As I testified this past year before special legislative committees in both the House and the Senate, compared with the other 23 states that permit the initiative process, Florida’s initiative process is not reaching ”epidemic” levels. Between 1976 and 2002, only 21 initiatives qualified for the ballot, an average of 1.5 per general election.
While six measures are on the 2004 statewide ballot, there is no upward trend in the use of ballot initiatives in Florida. In 1998, no initiatives qualified for the ballot; in 2000, citizens voted on only one initiative. Indeed, across the country, the number of initiatives on the ballot has been steadily dropping since 1996.
Gathering the nearly half a million valid signatures of registered voters needed to qualify a ballot initiative is no easy task. Just ask Gov. Jeb Bush and Chief Financial Officer Tom Gallagher, who want to kill the citizen-approved bullet train (Amendment 6 on the November ballot). They had to rely on corporate sponsors, including Anheuser-Busch, Universal City, The Villages, St. Joe Company and the Florida Trucking Association, to pay petition gatherers more than $1 million to qualify their amendment.

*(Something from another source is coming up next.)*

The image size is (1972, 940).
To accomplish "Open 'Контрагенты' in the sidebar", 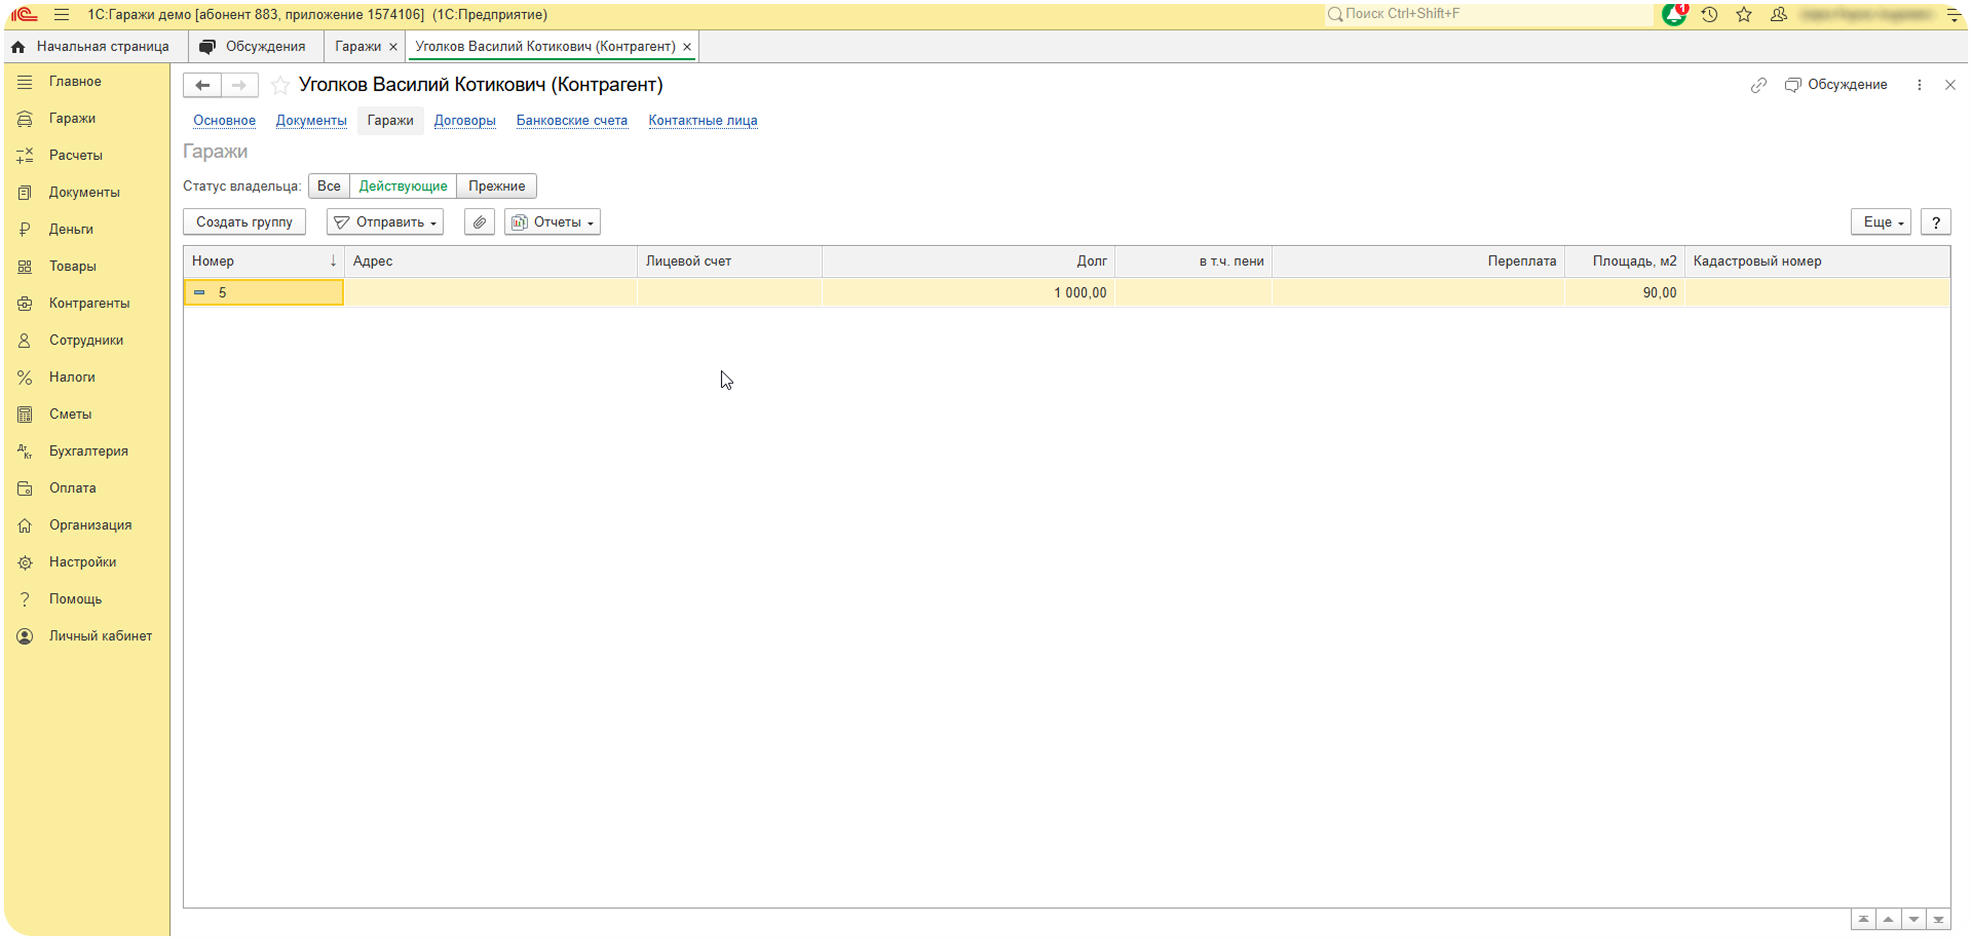I will [x=89, y=303].
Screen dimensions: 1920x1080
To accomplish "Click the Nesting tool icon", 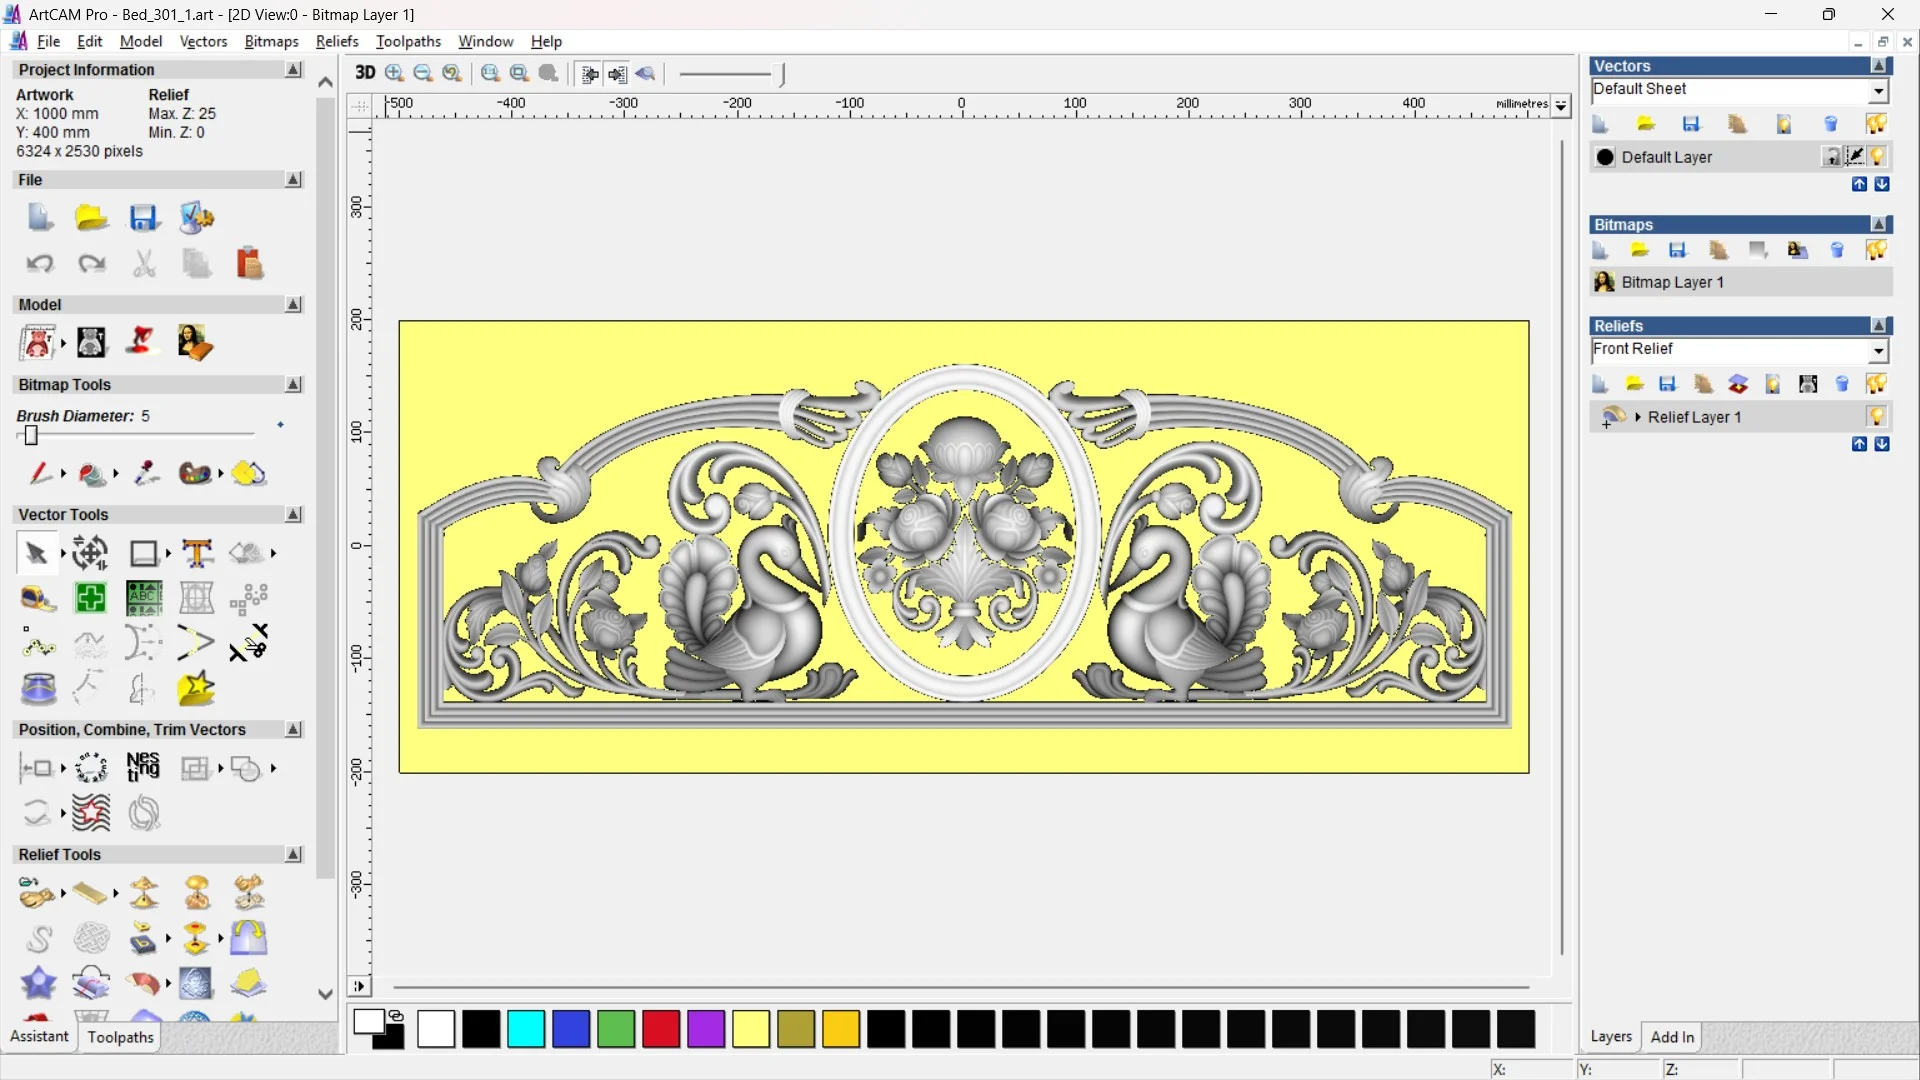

If Floridians really want to reform the initiative process, they should vote No on Amendment 2. Instead, they should push the Legislature to create a statuary initiative process that allows residents to propose and vote on ordinary laws, in addition to constitutional amendments. Unlike people in 21 other states, Floridians don’t have that option because the Legislature killed this proposal during the last session.
It’s understandable that some Floridians are concerned about the initiative process. Money plays a major role in most ballot campaigns, and special interests do, at times, try to use the process to their advantage. But the process is no worse than the backdoor shenanigans that go on Tallahassee during the legislative session.
The initiative process, as Woodrow Wilson referred to it in 1912, can serve as a ”gun behind the door.” It can help to ensure that legislatures remain responsive to public opinion by providing a check on the dominance of special interests.
The initiative can bring about substantive reforms otherwise crushed or ignored by our elected officials. For example, the statewide ban on smoking in public places, which voters approved with 71 percent of the vote in 2002, was repeatedly killed by the tobacco lobby in Tallahassee. Furthermore, the process itself has many indirect ”educative effects” on civic participation, including increasing citizens’ political awareness and knowledge about politics and engendering trust in government.
Direct democracy is not perfect, but it does allow citizens to voice their concerns when their representatives choose to ignore or contravene their wishes. Don’t be fooled by Amendment 2; it is a Trojan Horse. It is bad for Floridians, and I’m confident that they will see through the Chamber’s disingenuous and brazen attempt to limit the rights of Floridians come Election Day.